Stored dataset items:
-------------------------

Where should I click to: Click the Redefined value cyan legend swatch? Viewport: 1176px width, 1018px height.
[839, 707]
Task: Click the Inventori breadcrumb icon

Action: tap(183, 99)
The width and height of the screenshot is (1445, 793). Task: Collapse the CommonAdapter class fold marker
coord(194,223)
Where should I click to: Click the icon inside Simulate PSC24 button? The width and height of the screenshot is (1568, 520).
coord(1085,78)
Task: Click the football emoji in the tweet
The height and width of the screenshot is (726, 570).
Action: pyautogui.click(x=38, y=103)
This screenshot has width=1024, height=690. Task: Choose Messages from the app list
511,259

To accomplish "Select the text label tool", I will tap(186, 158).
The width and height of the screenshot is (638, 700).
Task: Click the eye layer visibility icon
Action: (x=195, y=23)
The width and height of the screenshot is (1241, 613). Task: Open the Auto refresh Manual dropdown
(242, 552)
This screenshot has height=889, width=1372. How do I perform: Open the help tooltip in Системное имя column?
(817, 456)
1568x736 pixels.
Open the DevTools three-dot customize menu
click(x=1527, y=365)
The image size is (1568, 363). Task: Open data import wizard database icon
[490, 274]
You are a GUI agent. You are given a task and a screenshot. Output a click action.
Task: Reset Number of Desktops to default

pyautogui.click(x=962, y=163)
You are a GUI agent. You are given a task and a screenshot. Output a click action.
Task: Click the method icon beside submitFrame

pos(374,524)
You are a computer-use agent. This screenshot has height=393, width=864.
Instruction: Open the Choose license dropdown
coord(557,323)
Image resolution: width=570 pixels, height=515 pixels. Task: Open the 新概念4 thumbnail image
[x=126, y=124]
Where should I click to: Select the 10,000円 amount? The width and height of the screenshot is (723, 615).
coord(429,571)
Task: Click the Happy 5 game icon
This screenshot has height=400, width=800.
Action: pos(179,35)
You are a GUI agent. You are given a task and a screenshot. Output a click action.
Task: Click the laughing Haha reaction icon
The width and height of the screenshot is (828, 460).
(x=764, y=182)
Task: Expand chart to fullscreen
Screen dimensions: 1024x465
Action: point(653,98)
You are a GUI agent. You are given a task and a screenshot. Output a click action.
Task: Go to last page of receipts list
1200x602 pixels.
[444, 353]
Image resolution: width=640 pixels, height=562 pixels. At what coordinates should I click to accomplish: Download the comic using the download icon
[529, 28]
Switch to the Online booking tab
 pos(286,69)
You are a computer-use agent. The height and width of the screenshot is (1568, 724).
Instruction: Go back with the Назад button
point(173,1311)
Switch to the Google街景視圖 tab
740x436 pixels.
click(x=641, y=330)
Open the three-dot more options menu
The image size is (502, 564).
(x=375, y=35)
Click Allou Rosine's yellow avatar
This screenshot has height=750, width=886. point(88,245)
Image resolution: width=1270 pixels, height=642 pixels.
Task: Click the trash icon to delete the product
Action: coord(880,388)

-------------------------

◆ Task to complete: An exact copy of every record is needed; write it out in full.

◆ Answer space:
Where should I click to: Click the Redefined value cyan legend swatch? Viewport: 1176px width, 1018px height.
[839, 707]
Task: Click the Inventori breadcrumb icon

Action: tap(183, 99)
The width and height of the screenshot is (1445, 793). Task: Collapse the CommonAdapter class fold marker
coord(194,223)
Where should I click to: Click the icon inside Simulate PSC24 button? The width and height of the screenshot is (1568, 520).
coord(1085,78)
Task: Click the football emoji in the tweet
The height and width of the screenshot is (726, 570).
Action: pyautogui.click(x=38, y=103)
This screenshot has width=1024, height=690. Task: Choose Messages from the app list
511,259

To accomplish "Select the text label tool", I will tap(186, 158).
The width and height of the screenshot is (638, 700).
Task: Click the eye layer visibility icon
Action: (x=195, y=23)
The width and height of the screenshot is (1241, 613). Task: Open the Auto refresh Manual dropdown
(242, 552)
This screenshot has height=889, width=1372. How do I perform: Open the help tooltip in Системное имя column?
(817, 456)
1568x736 pixels.
Open the DevTools three-dot customize menu
click(x=1527, y=365)
The image size is (1568, 363). Task: Open data import wizard database icon
[490, 274]
You are a GUI agent. You are given a task and a screenshot. Output a click action.
Task: Reset Number of Desktops to default

pyautogui.click(x=962, y=163)
You are a GUI agent. You are given a task and a screenshot. Output a click action.
Task: Click the method icon beside submitFrame

pos(374,524)
You are a computer-use agent. This screenshot has height=393, width=864.
Instruction: Open the Choose license dropdown
coord(557,323)
Image resolution: width=570 pixels, height=515 pixels. Task: Open the 新概念4 thumbnail image
[x=126, y=124]
Where should I click to: Select the 10,000円 amount? The width and height of the screenshot is (723, 615).
coord(429,571)
Task: Click the Happy 5 game icon
This screenshot has height=400, width=800.
Action: pos(179,35)
You are a GUI agent. You are given a task and a screenshot. Output a click action.
Task: Click the laughing Haha reaction icon
The width and height of the screenshot is (828, 460).
(x=764, y=182)
Task: Expand chart to fullscreen
Screen dimensions: 1024x465
Action: point(653,98)
You are a GUI agent. You are given a task and a screenshot. Output a click action.
Task: Go to last page of receipts list
1200x602 pixels.
[444, 353]
Image resolution: width=640 pixels, height=562 pixels. At what coordinates should I click to accomplish: Download the comic using the download icon
[529, 28]
Switch to the Online booking tab
 pos(286,69)
You are a computer-use agent. The height and width of the screenshot is (1568, 724).
Instruction: Go back with the Назад button
point(173,1311)
Switch to the Google街景視圖 tab
740x436 pixels.
click(x=641, y=330)
Open the three-dot more options menu
The image size is (502, 564).
(x=375, y=35)
Click Allou Rosine's yellow avatar
This screenshot has height=750, width=886. point(88,245)
Image resolution: width=1270 pixels, height=642 pixels.
Task: Click the trash icon to delete the product
Action: coord(880,388)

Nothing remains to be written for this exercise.